Wer blockiert, der nicht regiert

Martin Kröger hofft, dass Rot-Rot-Grün sich berappelt

  • Martin Kröger
  • Lesedauer: 2 Min.

Missmut, Verdrossenheit und Erfolglosigkeit, damit sind fast alle Menschen im Leben mal konfrontiert. Wenn es nicht richtig läuft, dann muss Frust abgelassen werden. Aus dieser Perspektive kann man das Agieren Michael Müllers auf dem SPD-Landesparteitag menschlich sogar nachvollziehen. Schließlich läuft es für den starken Mann der SPD, der sowohl als Landesvorsitzender die Partei leitet und als Regierender Bürgermeister den Senat, politisch extrem schlecht: 15 Prozent in den Umfragen, Platz vier hinter Grünen, LINKE und CDU, das ist nicht der Anspruch der einst so stolzen SPD in der Hauptstadt, die sich selbst unangefochten an der Spitze der Parteien wähnt.

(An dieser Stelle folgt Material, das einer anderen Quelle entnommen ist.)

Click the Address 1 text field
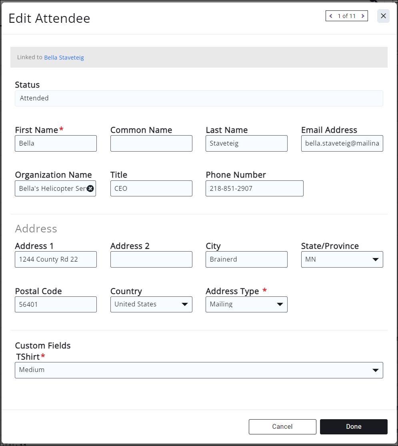click(x=56, y=259)
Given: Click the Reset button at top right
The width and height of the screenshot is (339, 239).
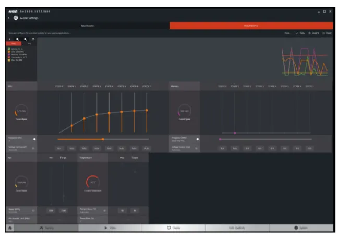Looking at the screenshot, I should pyautogui.click(x=326, y=33).
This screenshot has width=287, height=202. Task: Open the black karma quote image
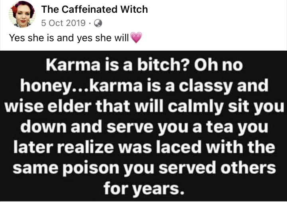(144, 126)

Doch bei allem Verständnis für Frust in erfolglosen Lebensphasen sind die aggressiven Untertöne und die offensichtliche Wut, mit der der Senatschef seine Partner neuerdings öffentlich angeht, irritierend. Das wirkt hilflos. Von einem Senatschef werden jedoch gemeinhin Führung, Vermittlung und Lenkung erwartet. Aber wohl kaum das öffentliche Zelebrieren eines Beleidigtseins, nur weil die SPD keine Verschärfung des Polizeigesetzes bekommt, die so bislang nicht im Koalitionsvertrag vorgesehen war. Frei nach dem Motto: Wie Du mir, so ich Dir! Wenn Du blockierst, dann blockiere ich auch. Nur: Wer blockiert, der nicht regiert!

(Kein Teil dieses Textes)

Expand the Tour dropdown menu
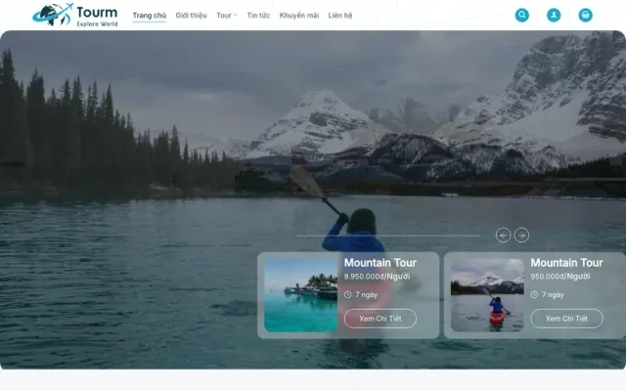 click(x=227, y=16)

Eine auf persönlichen Befindlichkeiten beruhende Lähmung kann sich der rot-rot-grüne Senat indes nicht leisten. Zentrale Probleme der Stadt - Mietenkrise, Verkehrskollaps und Klimawende - sind überhaupt nicht gelöst. Das muss doch insbesondere der SPD klar sein, die in früheren Wahlkämpfen gerne mit dem Slogan »Berlin verstehen« geworben hat. Als Spitzenkraft in der Koalition könnte sie gestalten. Als Senatschef müsste Michael Müller Blockaden auflösen, moderieren und Kompromisse vorschlagen.

Stattdessen wird jetzt der Stillstand zementiert, wovon niemand in der Koalition etwas hat. Am wenigsten die SPD.